**EXERCISE DESCRIPTION**
Of all the lines below, return only those starting with the line holding "Toggle the dark" and going on through the line holding "Task: Open more options on jai/bug's reply", exactly as written.

(Stored records)
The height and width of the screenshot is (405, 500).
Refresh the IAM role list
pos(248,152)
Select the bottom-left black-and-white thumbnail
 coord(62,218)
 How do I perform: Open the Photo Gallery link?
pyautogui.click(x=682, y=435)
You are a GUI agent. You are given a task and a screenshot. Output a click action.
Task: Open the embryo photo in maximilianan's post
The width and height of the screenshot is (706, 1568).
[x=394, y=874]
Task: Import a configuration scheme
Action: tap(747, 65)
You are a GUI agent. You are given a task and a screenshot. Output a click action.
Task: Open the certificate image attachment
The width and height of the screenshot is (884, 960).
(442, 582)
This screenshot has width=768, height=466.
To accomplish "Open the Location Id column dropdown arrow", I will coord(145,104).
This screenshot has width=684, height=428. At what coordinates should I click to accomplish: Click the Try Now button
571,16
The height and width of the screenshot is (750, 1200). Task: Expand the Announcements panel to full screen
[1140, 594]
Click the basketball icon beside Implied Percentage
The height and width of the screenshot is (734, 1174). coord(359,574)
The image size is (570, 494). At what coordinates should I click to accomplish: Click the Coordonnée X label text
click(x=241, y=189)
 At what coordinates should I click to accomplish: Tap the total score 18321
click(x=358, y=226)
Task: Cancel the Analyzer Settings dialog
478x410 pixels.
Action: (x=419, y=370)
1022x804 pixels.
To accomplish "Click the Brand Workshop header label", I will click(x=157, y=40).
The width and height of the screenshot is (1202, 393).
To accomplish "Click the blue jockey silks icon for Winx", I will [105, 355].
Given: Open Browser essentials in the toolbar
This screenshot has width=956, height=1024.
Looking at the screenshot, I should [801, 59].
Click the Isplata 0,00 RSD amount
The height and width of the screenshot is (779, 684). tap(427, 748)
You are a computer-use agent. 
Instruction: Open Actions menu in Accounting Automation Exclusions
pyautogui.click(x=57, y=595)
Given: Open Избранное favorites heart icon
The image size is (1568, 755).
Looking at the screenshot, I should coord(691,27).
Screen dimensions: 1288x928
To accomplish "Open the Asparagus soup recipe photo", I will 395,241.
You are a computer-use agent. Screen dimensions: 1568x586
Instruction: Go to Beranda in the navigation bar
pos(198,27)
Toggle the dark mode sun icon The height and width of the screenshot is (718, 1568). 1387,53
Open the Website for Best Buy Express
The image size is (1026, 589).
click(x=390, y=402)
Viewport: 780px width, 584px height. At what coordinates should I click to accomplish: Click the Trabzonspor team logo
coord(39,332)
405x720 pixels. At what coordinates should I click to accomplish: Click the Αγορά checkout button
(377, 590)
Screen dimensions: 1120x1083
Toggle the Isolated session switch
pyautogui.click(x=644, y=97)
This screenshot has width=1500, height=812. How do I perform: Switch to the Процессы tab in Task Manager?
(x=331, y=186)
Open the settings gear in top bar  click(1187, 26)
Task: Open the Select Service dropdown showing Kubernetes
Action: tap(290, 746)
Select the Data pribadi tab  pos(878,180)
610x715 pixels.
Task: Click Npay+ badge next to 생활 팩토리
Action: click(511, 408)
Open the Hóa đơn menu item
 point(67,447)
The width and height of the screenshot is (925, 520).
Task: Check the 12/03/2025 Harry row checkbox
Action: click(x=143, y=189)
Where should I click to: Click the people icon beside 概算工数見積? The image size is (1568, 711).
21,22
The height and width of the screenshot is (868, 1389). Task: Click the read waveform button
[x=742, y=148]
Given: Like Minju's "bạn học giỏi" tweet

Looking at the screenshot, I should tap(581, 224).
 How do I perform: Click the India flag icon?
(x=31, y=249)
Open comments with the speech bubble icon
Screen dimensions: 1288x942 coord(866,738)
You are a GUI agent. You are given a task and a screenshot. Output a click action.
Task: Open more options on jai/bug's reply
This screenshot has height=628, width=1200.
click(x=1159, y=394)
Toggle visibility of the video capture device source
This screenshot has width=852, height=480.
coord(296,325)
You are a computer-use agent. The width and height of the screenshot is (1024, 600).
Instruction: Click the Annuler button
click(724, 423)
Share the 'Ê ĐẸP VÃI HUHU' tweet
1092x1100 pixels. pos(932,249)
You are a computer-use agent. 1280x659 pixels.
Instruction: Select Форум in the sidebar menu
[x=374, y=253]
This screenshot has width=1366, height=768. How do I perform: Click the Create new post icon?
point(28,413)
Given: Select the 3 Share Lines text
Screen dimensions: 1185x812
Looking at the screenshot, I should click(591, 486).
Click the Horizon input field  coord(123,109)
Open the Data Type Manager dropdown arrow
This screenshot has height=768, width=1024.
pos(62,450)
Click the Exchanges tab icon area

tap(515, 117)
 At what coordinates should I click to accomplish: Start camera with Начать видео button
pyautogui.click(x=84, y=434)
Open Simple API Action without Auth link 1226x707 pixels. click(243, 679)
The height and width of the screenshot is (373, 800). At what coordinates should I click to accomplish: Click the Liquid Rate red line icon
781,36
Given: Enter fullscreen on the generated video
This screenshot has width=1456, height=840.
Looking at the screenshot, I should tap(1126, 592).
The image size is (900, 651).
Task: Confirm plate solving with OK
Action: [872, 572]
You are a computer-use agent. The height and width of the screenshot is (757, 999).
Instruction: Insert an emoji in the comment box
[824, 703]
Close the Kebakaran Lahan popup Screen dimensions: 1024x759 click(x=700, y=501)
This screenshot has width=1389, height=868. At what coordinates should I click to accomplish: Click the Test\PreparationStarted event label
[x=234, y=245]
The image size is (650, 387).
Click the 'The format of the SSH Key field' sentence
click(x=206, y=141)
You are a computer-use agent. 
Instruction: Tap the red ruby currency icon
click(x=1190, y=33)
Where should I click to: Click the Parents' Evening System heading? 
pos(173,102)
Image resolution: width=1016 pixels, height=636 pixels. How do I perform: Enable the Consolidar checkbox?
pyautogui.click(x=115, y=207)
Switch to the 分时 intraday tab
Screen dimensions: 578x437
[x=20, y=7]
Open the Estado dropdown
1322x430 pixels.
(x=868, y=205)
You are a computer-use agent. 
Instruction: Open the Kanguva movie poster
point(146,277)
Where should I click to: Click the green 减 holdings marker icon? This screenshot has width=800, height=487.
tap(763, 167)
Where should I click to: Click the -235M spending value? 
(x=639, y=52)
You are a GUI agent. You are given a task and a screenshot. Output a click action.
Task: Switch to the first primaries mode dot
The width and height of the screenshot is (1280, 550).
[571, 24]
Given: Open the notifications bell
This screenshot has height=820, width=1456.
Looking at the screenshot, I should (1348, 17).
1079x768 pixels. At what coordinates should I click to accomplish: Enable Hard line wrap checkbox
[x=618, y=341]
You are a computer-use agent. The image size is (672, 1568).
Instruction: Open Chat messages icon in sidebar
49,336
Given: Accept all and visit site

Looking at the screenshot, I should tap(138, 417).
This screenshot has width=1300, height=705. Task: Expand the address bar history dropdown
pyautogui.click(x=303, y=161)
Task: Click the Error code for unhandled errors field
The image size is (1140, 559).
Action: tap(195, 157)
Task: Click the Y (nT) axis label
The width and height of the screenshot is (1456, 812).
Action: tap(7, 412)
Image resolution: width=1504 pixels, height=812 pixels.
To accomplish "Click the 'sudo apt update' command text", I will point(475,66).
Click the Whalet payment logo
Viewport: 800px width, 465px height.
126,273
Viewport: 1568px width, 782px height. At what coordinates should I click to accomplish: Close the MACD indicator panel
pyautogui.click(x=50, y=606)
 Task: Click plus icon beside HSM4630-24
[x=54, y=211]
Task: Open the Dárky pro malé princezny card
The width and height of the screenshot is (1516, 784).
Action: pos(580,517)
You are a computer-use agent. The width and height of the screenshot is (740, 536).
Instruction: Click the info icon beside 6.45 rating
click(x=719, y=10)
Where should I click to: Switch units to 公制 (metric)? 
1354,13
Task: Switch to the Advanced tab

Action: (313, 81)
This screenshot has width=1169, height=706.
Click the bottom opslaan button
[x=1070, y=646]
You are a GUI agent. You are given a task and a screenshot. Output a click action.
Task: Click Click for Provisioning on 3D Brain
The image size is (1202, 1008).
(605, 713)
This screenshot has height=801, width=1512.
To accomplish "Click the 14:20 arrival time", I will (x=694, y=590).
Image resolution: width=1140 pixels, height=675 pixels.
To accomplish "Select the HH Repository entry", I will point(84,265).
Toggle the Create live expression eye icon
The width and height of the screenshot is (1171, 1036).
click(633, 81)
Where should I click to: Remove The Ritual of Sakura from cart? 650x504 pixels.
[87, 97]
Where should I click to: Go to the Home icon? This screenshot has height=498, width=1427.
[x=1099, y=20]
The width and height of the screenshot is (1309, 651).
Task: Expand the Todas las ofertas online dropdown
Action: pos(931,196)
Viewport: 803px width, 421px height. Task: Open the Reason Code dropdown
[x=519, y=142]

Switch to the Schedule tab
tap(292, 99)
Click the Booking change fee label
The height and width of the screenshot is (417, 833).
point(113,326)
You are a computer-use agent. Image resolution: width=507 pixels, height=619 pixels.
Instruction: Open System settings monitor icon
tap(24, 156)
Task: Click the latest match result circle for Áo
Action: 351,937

**TASK RESPONSE**
Toggle the dark mode sun icon The height and width of the screenshot is (718, 1568). 1387,53
Open the Website for Best Buy Express
The image size is (1026, 589).
click(x=390, y=402)
Viewport: 780px width, 584px height. At what coordinates should I click to accomplish: Click the Trabzonspor team logo
coord(39,332)
405x720 pixels. At what coordinates should I click to accomplish: Click the Αγορά checkout button
(377, 590)
Screen dimensions: 1120x1083
Toggle the Isolated session switch
pyautogui.click(x=644, y=97)
This screenshot has width=1500, height=812. How do I perform: Switch to the Процессы tab in Task Manager?
(x=331, y=186)
Open the settings gear in top bar  click(1187, 26)
Task: Open the Select Service dropdown showing Kubernetes
Action: tap(290, 746)
Select the Data pribadi tab  pos(878,180)
610x715 pixels.
Task: Click Npay+ badge next to 생활 팩토리
Action: click(511, 408)
Open the Hóa đơn menu item
 point(67,447)
The width and height of the screenshot is (925, 520).
Task: Check the 12/03/2025 Harry row checkbox
Action: click(x=143, y=189)
Where should I click to: Click the people icon beside 概算工数見積? The image size is (1568, 711).
21,22
The height and width of the screenshot is (868, 1389). Task: Click the read waveform button
[x=742, y=148]
Given: Like Minju's "bạn học giỏi" tweet

Looking at the screenshot, I should tap(581, 224).
 How do I perform: Click the India flag icon?
(x=31, y=249)
Open comments with the speech bubble icon
Screen dimensions: 1288x942 coord(866,738)
You are a GUI agent. You are given a task and a screenshot. Output a click action.
Task: Open more options on jai/bug's reply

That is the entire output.